··· TEKSTFRAGMENT ···

Daarnaast grondt [eisers] zijn vordering op onrechtmatige daad. Hermes Vastgoed c.s. heeft onrechtmatig jegens hem gehandeld door inbreuk te maken op zijn fundamentele (grond)rechten om zienswijzen kenbaar te maken tegen het ontwerpbestemmingsplan “ [adres 1] , te [plaats 1] ”. Hermes Vastgoed c.s. heeft belemmerd dat hij van deze rechten gebruik kon maken. Hermes Vastgoed c.s. heeft zich ook schuldig gemaakt aan misleiding en bedrog. Zij heeft opzettelijk onjuiste mededelingen gedaan, opzettelijk feiten verzwegen en zichzelf wederrechtelijk bevoordeeld. Verder heeft Hermes Vastgoed c.s. in strijd gehandeld en/of nagelaten met wat volgens ongeschreven recht in het maatschappelijk verkeer betaamt, aldus [eisers] .
3.3.
Hermes Vastgoed c.s. voert verweer. Primair stelt Hermes Vastgoed c.s. dat [eisers] bij zijn vorderingen geen belang heeft in de zin van artikel 3:303 van het Burgerlijk Wetboek (BW). Bij instandhouding van de voorheen geldende bedrijfsbestemming op het perceel [adres 1] was het risico op verstoring van zijn uitzicht namelijk aanmerkelijk groter dan bij het huidige bouwplan. Subsidiair betwist Hermes Vastgoed c.s. dat met [eisers] is afgesproken geen woning(en) te bouwen die het uitzicht vanuit zijn woning belemmeren. [gedaagde 2] heeft als bestuurder van Hermes Vastgoed het bouwplan voorafgaand aan de bouwaanvraag in het kader van de bestuurlijke participatie met de direct omwonenden (onder wie [eisers] ) gedeeld en er is informatie gewisseld over de bestuursrechtelijke procedure, niet meer en niet minder. Van onrechtmatig handelen is evenmin sprake, aldus Hermes Vastgoed c.s..

··· FRAGMENT UIT DATASET ···

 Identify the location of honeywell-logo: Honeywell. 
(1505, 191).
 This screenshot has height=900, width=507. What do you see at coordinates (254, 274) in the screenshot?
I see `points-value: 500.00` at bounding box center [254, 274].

···

Zet de alinea uit het tekstfragment die begint met "Hermes Vastgoed c.s. voert verweer" om in een beknopte opsomming met de belangrijkste feiten.

- Hermes Vastgoed c.s. voert verweer.
- Primair: [eisers] heeft geen belang bij zijn vorderingen in de zin van artikel 3:303 BW. Bij de eerder geldende bedrijfsbestemming op het perceel [adres 1] was het risico op verstoring van zijn uitzicht aanmerkelijk groter dan bij het huidige bouwplan.
- Subsidiair: Hermes Vastgoed c.s. betwist dat met [eisers] is afgesproken geen woning(en) te bouwen die het uitzicht vanuit zijn woning belemmeren.
- [gedaagde 2] heeft als bestuurder van Hermes Vastgoed het bouwplan vóór de bouwaanvraag gedeeld met de direct omwonenden, onder wie [eisers]. Dat gebeurde in het kader van bestuurlijke participatie. Daarbij is alleen informatie uitgewisseld over de bestuursrechtelijke procedure.
- Van onrechtmatig handelen is evenmin sprake.